I use syslog_ng (my favorite) and I do have debugs (or really all else than the stuff I want seperate) going to /var/log/debug.log_ng and it be clean.. When I watch top, it stalls as well and then when it free's up, I am never sure if I am missing what stalled it.

I will look at my network card... that's a thought. The 3550G-12 cisco switch shows no port errors.
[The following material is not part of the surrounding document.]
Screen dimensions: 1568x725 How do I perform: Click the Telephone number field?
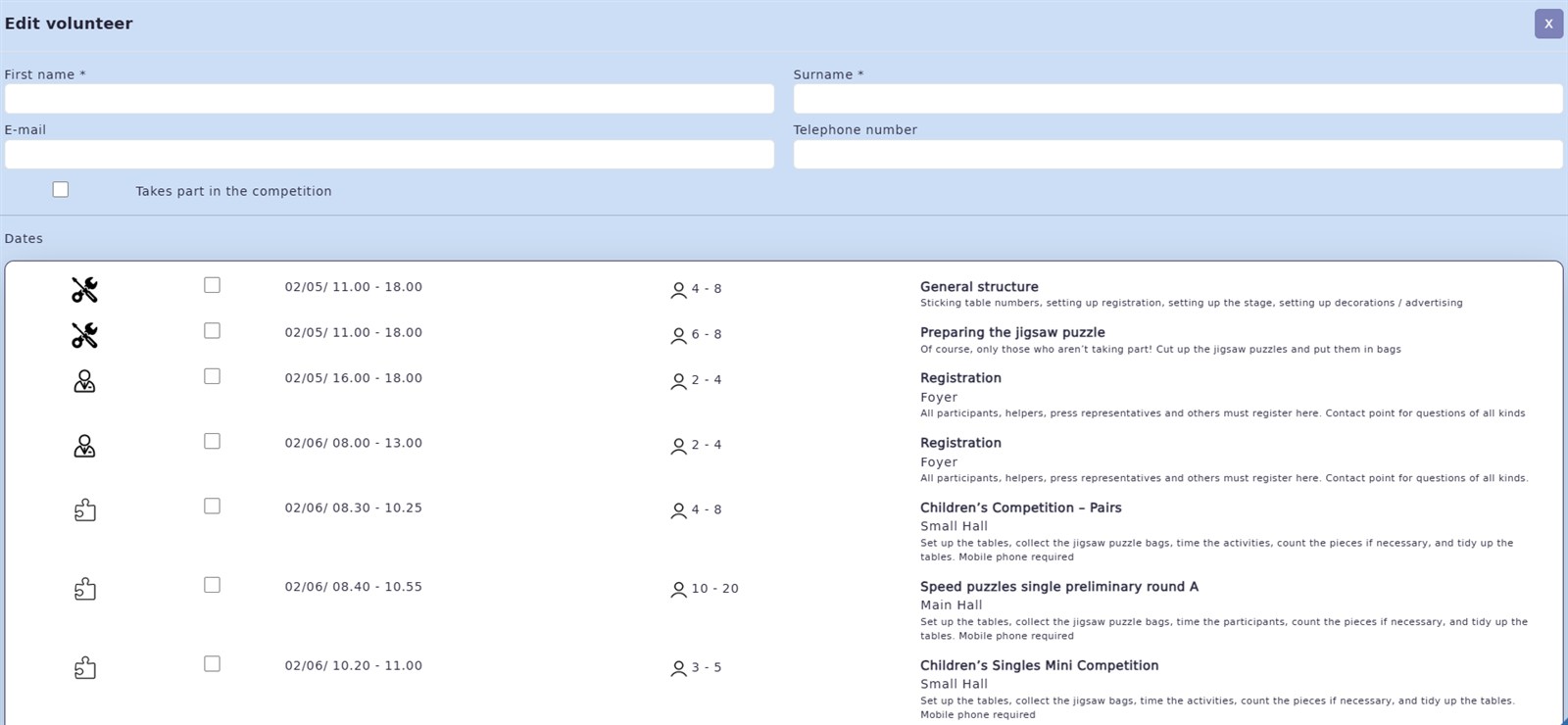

But as you say, if I am getting a lot of network traffic, that would degrade me, and the spurts of net-flow and outgoing SNMP from MRTG may be in. I will also try blocking that traffic and shutting off MRTG to see if it frees me up)

Thanks!
Nick




Quote:
Originally Posted by stress_junkie
You can check to see how your syslog daemon is configured to report errors. You will find that information in the /etc/syslog.conf file. Look for a section like this:
Code:
# Kernel logging
kern.=debug;kern.=info;kern.=notice     /var/log/kernel/info
kern.=warn                              /var/log/kernel/warnings
kern.err                                /var/log/kernel/errors
Then you can look into each of these log files. You would be most interested in the log file for the debug level messages because it would report the least critical system errors. If these files don't have enough information then the /etc/syslog.conf file lists the destination files of other system log messages. Check them all. See if there are any errors or something that is being called many times in a small period of time.

Even though the CPU and I/O appear to be in normal range you could still check to see what is eating up these resources using the top utility. Run the top utility in a command line window or in a text console.

You can use Ethereal or tcpdump to see what network traffic is coming to your machine. Network traffic would be handled with a high priority. If you are getting a lot of bogus network connect requests then that would show up as degraded interactive response.

It is entirely possible that you have a broken hardware device. It could be a hard disk with a lot of bad blocks or a NIC that is broken but appears to be working or a bad network cable or a bad power supply or whatever.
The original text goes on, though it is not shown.